*WORK INSTRUCTION:* I'd like every record given again exactly, please.

Items listed in a dataset
Start of Block
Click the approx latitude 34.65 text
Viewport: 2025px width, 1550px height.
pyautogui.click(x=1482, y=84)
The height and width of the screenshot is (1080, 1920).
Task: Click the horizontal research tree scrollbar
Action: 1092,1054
End of Block
*ANSWER TO THE PROBLEM:*
Click the approx latitude 34.65 text
Viewport: 2025px width, 1550px height.
pyautogui.click(x=1482, y=84)
The height and width of the screenshot is (1080, 1920).
Task: Click the horizontal research tree scrollbar
Action: 1092,1054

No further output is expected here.